- Your instructions -
Among the entries below, please show each line that carries the word "agent".

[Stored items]
*****

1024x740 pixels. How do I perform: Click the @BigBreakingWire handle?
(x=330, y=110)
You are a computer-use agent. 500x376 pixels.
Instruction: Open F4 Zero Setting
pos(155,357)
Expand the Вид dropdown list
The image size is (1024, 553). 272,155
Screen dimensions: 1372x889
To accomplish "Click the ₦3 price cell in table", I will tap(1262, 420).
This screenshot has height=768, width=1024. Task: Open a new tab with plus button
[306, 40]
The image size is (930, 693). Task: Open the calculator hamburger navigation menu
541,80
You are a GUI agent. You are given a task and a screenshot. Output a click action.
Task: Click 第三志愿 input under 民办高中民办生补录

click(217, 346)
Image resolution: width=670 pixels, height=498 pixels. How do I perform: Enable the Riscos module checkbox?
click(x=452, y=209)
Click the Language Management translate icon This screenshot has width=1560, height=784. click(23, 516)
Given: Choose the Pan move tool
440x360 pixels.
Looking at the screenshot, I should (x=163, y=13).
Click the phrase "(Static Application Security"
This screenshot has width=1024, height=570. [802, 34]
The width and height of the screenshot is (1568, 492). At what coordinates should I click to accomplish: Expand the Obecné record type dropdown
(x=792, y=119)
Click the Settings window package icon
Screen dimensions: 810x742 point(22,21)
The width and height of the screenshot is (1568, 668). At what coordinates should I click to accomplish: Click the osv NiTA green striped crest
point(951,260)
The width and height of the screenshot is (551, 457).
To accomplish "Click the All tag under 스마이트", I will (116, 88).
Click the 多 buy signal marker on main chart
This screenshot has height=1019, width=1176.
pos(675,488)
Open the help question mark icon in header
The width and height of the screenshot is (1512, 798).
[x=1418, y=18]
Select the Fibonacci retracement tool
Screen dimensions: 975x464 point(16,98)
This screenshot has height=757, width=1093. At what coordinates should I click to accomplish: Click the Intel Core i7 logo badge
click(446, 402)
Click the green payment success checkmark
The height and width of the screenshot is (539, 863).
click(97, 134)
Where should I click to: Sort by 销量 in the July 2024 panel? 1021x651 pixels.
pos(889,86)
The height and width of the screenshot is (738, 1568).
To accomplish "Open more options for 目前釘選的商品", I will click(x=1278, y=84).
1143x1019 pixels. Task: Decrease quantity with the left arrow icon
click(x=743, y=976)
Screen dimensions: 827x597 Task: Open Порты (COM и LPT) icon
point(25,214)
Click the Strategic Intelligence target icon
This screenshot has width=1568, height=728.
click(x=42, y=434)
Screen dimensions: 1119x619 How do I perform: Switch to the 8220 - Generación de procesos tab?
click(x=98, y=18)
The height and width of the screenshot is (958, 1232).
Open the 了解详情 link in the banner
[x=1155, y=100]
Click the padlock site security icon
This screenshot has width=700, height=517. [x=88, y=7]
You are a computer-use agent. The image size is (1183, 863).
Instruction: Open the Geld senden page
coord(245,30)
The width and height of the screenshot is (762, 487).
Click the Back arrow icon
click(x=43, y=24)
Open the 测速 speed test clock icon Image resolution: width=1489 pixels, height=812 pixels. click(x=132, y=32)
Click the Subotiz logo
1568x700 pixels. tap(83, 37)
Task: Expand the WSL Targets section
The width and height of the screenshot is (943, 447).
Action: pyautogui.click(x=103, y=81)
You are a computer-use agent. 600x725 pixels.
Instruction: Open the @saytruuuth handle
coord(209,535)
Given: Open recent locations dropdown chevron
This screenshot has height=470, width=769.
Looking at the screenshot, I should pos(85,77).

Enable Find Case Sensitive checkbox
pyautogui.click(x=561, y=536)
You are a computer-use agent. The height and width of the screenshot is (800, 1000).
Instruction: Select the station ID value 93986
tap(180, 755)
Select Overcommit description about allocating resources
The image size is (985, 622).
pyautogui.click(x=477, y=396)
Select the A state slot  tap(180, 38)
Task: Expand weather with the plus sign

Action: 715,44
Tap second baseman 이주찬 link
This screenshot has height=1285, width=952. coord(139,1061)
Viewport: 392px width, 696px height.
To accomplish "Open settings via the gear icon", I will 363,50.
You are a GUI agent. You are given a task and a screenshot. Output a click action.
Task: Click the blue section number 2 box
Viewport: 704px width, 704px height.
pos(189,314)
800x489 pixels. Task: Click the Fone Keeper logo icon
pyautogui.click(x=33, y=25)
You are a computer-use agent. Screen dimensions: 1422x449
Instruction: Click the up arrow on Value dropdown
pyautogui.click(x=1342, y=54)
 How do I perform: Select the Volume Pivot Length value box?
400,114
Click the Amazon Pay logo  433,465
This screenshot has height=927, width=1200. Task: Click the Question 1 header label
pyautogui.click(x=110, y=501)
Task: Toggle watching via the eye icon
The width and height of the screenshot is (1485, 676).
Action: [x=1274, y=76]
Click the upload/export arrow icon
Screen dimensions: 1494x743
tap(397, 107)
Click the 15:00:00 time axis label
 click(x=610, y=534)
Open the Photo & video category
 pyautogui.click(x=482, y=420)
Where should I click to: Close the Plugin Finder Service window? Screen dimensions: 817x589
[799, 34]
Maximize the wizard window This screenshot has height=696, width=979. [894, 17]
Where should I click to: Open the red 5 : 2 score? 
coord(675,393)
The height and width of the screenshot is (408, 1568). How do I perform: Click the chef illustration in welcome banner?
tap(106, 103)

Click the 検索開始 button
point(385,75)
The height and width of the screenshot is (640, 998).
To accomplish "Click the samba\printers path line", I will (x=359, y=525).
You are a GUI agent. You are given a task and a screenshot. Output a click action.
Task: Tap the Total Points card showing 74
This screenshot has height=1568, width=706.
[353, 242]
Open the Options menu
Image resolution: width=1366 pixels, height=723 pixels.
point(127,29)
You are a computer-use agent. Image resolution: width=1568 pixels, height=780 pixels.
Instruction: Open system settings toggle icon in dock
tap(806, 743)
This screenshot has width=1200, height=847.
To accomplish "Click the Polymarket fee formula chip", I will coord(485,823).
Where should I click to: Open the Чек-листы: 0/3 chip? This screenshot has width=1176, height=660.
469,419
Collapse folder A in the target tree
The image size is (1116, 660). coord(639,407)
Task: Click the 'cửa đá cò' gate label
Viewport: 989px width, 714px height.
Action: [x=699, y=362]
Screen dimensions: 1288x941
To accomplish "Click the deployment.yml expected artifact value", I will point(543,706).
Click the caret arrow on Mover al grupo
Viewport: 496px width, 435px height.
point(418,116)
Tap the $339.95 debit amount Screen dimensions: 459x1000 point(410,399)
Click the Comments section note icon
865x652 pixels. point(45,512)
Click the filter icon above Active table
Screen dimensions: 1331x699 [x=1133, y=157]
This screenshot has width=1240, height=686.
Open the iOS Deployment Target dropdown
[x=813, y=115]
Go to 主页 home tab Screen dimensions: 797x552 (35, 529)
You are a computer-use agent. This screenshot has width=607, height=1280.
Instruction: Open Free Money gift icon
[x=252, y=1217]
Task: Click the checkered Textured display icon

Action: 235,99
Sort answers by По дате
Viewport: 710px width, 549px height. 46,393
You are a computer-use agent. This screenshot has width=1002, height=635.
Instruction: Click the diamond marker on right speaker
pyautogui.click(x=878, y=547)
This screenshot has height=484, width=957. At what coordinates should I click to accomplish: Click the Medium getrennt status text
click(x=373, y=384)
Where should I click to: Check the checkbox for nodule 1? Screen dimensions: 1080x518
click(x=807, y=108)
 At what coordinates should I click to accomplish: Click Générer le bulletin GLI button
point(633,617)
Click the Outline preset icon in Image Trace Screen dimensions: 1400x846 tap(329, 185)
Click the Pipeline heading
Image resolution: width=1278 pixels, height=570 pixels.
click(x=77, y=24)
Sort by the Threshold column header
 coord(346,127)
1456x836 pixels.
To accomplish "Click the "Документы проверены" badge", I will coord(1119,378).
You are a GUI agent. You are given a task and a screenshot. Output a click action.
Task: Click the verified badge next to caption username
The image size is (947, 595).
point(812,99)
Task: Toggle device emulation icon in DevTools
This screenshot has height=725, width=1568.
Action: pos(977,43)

*****

- Reply -
You are a computer-use agent. 500x376 pixels.
You are a GUI agent. You are given a task and a screenshot. Output a click action.
You are a computer-use agent. The image size is (1183, 863).
You are a computer-use agent. 600x725 pixels.
You are a computer-use agent. The height and width of the screenshot is (800, 1000).
You are a GUI agent. You are given a task and a screenshot. Output a click action.
You are a computer-use agent. Screen dimensions: 1422x449
You are a GUI agent. You are given a task and a screenshot. Output a click action.
You are a computer-use agent. Image resolution: width=1568 pixels, height=780 pixels.
You are a computer-use agent. This screenshot has width=607, height=1280.
You are a computer-use agent. This screenshot has width=1002, height=635.
You are a GUI agent. You are given a task and a screenshot. Output a click action.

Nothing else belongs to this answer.